After getting familiar with the points mentioned above (of course, it may take at least a year), I think it is very important to be familiar with the basic tasks and basic algorithms in THE CV field to open the horizon of scientific research.

But there is no denying that, because the field is different, writing style, terminology expression is very different, and because of the lack of background knowledge (the article will omit some basic knowledge, the default is that everyone understands. But cross-disciplinary people may not understand), it is not easy to read cross-disciplinary articles for the first time.

I once made a mistake when I directly said ftYL-RCNN in the discussion class. I thought I understood it, and then made a mistake. (Till now, Yu Is still teasing me about this every day.) However, the important thing is that some important articles in the field of NLP actually more or less borrowed ideas from CV, of course, CV borrowed from NLP.

The research on the visualization and interpretability of NLP neural network still lags behind the visualization of CNN in CV. So a lot of work borrowed a lot from similar work in CV. NLP uses GAN as a reference to CV. In fact, the two fields are very similar.

For instance, Without considering question Query, region proposal in detection in vision (find a specific region in a large image background), It’s probably the same as MRC’s Span extraction. To say nothing of image Caption generation and sequence-to-sequence models, there is hardly much difference in nature.

Reinforcement learning is in the generative field of generation. After sending MT(Ranzato et al., ICLR2016), send image Caption generation, and then return to summarization. Actor-critic model is similar. There are still many articles about generation Diversity.

Because it is difficult to understand cross-field, I recommend tutorial for the first time. It would be even better if there is a tutorial with Sudo code. It’s also a good idea to watch literacy videos like Stanford CS231n. In addition, it is also important to have an NLP group with a good CV knowledge, and vise Versa.

Graph embedding rises in the field of data mining in recent two years.
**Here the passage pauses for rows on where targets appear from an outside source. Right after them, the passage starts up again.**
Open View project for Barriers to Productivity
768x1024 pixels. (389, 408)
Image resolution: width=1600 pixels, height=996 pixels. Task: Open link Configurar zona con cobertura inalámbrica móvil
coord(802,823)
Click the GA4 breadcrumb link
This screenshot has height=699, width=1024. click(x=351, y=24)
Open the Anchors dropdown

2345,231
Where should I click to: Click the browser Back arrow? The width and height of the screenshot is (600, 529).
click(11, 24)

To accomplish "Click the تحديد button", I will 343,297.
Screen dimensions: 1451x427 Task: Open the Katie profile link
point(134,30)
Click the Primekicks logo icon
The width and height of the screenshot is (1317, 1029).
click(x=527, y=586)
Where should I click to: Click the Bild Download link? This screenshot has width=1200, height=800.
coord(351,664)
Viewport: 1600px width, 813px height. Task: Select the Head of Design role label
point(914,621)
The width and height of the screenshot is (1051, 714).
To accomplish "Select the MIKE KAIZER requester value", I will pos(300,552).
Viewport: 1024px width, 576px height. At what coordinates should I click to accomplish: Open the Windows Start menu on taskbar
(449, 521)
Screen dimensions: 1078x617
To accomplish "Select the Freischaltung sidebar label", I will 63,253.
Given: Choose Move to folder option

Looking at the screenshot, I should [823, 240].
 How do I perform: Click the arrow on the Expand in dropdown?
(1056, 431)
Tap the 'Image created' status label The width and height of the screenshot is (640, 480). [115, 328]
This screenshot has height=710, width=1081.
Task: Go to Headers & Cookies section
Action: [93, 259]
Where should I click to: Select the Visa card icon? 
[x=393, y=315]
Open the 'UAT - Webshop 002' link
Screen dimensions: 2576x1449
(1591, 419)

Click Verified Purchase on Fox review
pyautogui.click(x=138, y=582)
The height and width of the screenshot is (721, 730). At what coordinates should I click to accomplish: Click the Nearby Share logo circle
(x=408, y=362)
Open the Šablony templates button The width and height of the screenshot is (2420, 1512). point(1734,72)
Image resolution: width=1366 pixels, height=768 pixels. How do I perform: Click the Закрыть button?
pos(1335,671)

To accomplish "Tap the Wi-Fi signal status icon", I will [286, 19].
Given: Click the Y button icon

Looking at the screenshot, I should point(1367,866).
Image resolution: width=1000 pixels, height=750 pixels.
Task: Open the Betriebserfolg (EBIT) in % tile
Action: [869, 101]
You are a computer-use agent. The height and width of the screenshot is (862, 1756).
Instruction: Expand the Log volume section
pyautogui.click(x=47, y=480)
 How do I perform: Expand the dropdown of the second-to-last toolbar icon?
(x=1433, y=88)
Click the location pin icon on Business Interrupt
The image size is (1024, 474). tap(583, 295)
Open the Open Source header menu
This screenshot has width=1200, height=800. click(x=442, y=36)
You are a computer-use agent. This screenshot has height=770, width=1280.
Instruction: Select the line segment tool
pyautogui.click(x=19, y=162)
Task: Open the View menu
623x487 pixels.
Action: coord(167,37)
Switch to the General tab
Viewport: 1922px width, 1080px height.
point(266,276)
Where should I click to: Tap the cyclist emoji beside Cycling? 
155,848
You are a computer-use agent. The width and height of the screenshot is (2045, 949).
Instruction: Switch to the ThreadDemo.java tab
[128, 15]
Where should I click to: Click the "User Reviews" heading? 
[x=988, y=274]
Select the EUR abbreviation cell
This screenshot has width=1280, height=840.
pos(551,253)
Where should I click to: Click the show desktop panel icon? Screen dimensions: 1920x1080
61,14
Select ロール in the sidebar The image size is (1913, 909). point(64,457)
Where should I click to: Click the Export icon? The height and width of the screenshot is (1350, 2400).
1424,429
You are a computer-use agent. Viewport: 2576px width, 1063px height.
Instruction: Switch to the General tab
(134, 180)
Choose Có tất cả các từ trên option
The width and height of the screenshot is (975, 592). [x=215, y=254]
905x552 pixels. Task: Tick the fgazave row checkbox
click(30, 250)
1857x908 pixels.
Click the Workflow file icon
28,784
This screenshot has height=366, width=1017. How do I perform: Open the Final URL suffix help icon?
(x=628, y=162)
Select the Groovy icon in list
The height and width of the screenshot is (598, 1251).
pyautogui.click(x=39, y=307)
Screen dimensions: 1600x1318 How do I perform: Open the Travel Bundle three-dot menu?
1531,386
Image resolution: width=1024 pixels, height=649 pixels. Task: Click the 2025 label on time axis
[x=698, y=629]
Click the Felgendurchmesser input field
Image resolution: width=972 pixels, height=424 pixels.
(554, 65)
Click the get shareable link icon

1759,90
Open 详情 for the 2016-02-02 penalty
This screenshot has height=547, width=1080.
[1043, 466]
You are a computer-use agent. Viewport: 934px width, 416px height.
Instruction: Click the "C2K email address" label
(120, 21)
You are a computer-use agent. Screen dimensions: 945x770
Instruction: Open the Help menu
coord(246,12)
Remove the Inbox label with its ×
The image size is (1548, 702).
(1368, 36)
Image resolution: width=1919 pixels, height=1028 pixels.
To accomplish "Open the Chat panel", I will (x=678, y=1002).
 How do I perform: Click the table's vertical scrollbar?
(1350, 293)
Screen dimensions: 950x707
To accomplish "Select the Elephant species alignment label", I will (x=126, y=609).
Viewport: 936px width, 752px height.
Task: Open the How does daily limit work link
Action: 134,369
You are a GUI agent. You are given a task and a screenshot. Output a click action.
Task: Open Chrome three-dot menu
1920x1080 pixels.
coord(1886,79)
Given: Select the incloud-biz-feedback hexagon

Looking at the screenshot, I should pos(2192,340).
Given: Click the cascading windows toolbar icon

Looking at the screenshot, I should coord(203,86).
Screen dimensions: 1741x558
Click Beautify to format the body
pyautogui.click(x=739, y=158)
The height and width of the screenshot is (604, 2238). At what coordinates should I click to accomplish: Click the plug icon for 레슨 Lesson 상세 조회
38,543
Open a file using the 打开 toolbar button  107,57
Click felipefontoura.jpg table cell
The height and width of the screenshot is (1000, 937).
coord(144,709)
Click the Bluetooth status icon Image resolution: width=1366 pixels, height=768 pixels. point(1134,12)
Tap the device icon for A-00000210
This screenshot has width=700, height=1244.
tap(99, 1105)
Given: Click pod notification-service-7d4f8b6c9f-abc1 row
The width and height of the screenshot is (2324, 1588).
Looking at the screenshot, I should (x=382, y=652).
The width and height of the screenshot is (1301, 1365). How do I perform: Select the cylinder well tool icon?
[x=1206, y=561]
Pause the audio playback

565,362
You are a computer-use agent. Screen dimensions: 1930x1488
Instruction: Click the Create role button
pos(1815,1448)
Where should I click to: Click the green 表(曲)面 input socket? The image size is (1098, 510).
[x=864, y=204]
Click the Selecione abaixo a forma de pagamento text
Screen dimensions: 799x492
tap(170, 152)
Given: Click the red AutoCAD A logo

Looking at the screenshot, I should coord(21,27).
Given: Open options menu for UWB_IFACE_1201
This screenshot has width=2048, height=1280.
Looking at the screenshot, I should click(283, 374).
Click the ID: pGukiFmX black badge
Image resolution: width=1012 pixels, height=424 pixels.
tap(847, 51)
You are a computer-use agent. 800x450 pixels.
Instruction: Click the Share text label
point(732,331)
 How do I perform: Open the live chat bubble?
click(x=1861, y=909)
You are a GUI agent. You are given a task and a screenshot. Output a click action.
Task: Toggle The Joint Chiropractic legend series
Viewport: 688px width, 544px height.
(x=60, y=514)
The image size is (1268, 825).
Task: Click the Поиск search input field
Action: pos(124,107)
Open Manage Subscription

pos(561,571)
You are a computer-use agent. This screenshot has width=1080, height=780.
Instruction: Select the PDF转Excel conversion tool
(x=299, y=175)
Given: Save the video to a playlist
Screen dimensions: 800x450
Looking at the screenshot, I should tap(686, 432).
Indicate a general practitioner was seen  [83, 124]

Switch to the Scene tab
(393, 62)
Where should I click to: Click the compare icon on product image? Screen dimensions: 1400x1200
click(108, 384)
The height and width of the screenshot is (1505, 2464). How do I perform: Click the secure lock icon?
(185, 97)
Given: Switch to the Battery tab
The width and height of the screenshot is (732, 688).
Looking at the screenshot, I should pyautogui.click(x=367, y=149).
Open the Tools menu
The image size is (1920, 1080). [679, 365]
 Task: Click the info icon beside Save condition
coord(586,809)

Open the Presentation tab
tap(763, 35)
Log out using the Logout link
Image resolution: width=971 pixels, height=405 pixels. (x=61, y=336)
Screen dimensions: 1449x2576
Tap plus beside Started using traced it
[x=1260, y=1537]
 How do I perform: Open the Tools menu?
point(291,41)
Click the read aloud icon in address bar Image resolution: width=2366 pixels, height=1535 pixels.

Visual vision will be (or has been) widely used in many tasks of NLP. A few years ago, Deep Walk borrowed from Word2VEc, started in data Mining, and then seemed to rotate back to NLP.

First write here, welcome to add pat brick.

Finally, I welcome you to follow my wechat official account: Duibainotes, which tracks the forefront of machine learning such as NLP, recommendation system and comparative learning. I also share my entrepreneurial experience and life perception on a daily basis. Students who want to further communicate can also add my wechat account to discuss technical problems with me, thank you!